Les chiffres disponibles concernant l’hébergement font état de la création de 1 000 places en 2024 – 500 dans des centres d’accueil pour demandeurs d’asile et 500 dans des centres d’accueil et d’examen des situations –, ce qui demeure insuffisant.
En 2024, de nombreux demandeurs d’asile continueront par conséquent de solliciter un hébergement en dehors des structures d’accueil, notamment au sein des structures d’hébergement d’urgence de droit commun, qui sont déjà saturées, nous le savons tous.
Autrement dit, le Gouvernement continue d’organiser la désorganisation.
Il organise les défaillances de la Cour nationale du droit d’asile (CNDA), qui manque de moyens et de personnel, et – en même temps – argue de délais de réponse trop longs pour justifier la réflexion sur une modification des règles de droit susceptible de limiter les recours.
Il accroît l’aspect sécuritaire de la politique migratoire et – en même temps – rend plus difficiles les prises de rendez-vous en préfecture pour l’obtention de titres de séjour.
À cet égard, je le rappelle, le tribunal administratif de Paris a condamné l’Office français de l’immigration et de l’intégration (Ofii) et la préfecture pour la mauvaise gestion de la plateforme téléphonique de prise de rendez-vous destinée aux demandeurs d’asile. Il leur a en outre intimé l’ordre de rendre son numéro gratuit et de mettre en œuvre des mesures afin qu’il soit répondu plus rapidement aux appels.
Où sont les crédits correspondants ? Où sont les crédits permettant de mobiliser un nombre suffisant de personnes pour répondre aux demandeurs d’asile ?
Ces délais et ces défaillances ont d’ailleurs été bien perçus, je le reconnais, par la majorité sénatoriale, qui évoque une « procédure longue et complexifiée par de nombreux aléas techniques – dysfonctionnement du site TLS contact, peu de rendez-vous disponibles, etc. – » et a donc décidé de changer les règles, mais – attention ! – seulement pour les citoyens anglais propriétaires en France !
Aurait-on là une immigration censitaire ?
L’obsession sécuritaire du Gouvernement perdure donc ! Elle en deviendrait presque caricaturale si ses conséquences n’étaient pas si dramatiques.

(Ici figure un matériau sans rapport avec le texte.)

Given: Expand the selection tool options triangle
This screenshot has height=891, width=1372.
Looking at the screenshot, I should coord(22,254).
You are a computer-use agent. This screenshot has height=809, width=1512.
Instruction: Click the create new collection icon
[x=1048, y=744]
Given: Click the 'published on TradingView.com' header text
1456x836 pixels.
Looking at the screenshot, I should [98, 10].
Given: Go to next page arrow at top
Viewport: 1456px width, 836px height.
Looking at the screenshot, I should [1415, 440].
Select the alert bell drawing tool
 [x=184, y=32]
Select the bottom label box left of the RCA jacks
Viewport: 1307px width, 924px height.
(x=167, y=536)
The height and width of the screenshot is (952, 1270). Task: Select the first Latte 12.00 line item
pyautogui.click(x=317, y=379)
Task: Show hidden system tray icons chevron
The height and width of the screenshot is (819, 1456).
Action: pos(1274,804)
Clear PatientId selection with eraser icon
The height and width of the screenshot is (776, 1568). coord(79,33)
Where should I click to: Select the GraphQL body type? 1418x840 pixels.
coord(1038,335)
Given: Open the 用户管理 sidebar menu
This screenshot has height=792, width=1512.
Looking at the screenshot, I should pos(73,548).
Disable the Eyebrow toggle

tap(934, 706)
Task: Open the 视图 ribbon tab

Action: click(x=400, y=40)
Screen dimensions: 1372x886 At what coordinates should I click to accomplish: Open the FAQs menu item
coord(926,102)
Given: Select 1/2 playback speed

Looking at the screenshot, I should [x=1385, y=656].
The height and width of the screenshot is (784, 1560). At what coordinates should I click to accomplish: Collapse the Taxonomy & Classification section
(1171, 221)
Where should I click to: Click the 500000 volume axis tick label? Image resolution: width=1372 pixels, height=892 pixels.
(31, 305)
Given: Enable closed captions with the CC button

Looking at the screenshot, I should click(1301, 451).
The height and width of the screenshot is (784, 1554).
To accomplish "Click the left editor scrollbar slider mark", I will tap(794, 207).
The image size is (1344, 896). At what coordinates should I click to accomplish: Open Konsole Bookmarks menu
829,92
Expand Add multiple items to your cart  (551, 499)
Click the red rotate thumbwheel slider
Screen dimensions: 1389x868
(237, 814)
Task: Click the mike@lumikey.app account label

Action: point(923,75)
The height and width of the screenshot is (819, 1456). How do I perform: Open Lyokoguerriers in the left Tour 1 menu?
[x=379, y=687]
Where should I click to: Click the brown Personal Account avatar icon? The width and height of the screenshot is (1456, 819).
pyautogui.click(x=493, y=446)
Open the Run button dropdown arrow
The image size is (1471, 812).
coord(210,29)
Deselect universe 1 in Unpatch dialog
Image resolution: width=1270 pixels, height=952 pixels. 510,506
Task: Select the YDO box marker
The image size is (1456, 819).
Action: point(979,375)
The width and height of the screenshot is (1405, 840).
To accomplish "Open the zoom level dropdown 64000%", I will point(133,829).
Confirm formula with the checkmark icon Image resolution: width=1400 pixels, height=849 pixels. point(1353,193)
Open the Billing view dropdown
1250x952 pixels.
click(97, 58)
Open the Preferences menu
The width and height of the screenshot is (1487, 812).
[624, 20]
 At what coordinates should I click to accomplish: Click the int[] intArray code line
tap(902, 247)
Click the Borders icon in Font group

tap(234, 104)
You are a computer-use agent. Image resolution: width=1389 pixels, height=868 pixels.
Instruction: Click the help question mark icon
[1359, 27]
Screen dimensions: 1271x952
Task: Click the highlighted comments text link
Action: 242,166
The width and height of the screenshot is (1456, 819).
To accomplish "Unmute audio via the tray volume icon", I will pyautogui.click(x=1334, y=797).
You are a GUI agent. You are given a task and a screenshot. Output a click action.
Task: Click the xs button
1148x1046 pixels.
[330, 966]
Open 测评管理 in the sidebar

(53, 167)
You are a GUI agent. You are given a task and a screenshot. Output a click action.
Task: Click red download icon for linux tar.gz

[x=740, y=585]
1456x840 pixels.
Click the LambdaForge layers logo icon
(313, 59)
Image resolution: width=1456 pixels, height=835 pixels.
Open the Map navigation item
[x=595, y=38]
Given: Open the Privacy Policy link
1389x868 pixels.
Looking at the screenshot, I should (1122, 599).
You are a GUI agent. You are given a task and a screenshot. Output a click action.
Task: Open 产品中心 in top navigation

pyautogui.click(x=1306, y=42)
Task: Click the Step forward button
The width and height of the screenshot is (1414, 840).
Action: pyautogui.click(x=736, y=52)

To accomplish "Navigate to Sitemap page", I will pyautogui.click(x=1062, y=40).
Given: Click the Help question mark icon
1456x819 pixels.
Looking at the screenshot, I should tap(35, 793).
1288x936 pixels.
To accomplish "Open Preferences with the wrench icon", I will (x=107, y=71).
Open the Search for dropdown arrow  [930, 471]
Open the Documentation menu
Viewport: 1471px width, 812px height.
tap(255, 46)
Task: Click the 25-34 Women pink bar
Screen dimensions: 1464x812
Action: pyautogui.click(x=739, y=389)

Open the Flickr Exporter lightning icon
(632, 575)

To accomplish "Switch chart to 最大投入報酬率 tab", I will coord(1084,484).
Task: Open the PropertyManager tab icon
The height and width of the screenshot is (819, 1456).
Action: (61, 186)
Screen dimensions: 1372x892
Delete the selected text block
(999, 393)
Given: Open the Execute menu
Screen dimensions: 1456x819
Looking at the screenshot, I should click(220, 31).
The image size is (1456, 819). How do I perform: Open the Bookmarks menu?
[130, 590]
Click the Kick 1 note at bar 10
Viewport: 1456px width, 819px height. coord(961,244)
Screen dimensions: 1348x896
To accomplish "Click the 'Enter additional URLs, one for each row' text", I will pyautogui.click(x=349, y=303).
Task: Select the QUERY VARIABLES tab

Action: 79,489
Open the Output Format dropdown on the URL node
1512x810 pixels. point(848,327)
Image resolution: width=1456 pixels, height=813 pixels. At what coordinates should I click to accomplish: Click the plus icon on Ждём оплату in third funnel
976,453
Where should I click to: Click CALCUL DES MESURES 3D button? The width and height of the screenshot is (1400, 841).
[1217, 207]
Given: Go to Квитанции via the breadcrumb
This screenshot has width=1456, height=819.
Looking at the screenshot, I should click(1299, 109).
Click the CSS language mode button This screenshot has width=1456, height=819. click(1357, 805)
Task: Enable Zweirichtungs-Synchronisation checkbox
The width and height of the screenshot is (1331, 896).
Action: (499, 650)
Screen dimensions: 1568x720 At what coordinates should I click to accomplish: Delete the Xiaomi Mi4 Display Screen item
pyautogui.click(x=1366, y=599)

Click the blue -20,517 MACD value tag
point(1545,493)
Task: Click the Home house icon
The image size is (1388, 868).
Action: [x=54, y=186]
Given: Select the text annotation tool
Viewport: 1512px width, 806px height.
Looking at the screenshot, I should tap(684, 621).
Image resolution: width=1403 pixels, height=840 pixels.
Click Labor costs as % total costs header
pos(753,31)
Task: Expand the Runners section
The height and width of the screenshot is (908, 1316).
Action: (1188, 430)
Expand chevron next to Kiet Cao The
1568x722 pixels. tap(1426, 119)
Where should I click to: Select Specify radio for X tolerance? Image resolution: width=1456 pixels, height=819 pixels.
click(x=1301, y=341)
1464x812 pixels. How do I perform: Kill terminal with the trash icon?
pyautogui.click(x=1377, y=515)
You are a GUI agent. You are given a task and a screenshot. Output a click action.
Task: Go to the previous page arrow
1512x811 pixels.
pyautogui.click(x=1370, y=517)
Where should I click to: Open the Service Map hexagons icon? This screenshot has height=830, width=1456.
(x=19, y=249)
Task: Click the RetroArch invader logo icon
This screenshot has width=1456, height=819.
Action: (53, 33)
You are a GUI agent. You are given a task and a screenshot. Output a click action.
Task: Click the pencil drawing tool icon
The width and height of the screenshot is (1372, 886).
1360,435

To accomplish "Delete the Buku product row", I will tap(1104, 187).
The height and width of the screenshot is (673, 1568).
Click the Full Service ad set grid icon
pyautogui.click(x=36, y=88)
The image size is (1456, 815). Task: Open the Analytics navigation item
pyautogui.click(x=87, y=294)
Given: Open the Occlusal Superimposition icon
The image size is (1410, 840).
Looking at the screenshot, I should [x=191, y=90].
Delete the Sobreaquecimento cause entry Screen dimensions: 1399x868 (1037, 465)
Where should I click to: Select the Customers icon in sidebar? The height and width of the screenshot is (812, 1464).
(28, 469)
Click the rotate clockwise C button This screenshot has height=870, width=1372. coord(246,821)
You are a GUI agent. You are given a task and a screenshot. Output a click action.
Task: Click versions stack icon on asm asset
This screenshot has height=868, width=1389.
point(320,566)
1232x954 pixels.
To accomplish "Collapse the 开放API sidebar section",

Entre 2017 et 2021, l’action « Lutte contre l’immigration irrégulière » a connu une trajectoire budgétaire impressionnante, avec une augmentation de 68, 1 % de ses crédits, à mettre en regard de la baisse significative des crédits de l’intégration, –24 % sur la même période.
Moins d’intégrations réussies, mais sans davantage de réussite pour autant face à l’immigration irrégulière, c’est révoltant !
La situation exigeait un budget reflétant une vision humaine et réaliste des questions liées à l’asile et à l’immigration – accompagnement, effectivité de l’accès aux droits, intégration.
Or c’est loin d’être le cas ! C’est même l’inverse.
Aussi notre groupe ne votera-t-il pas ce budget cauchemardesque.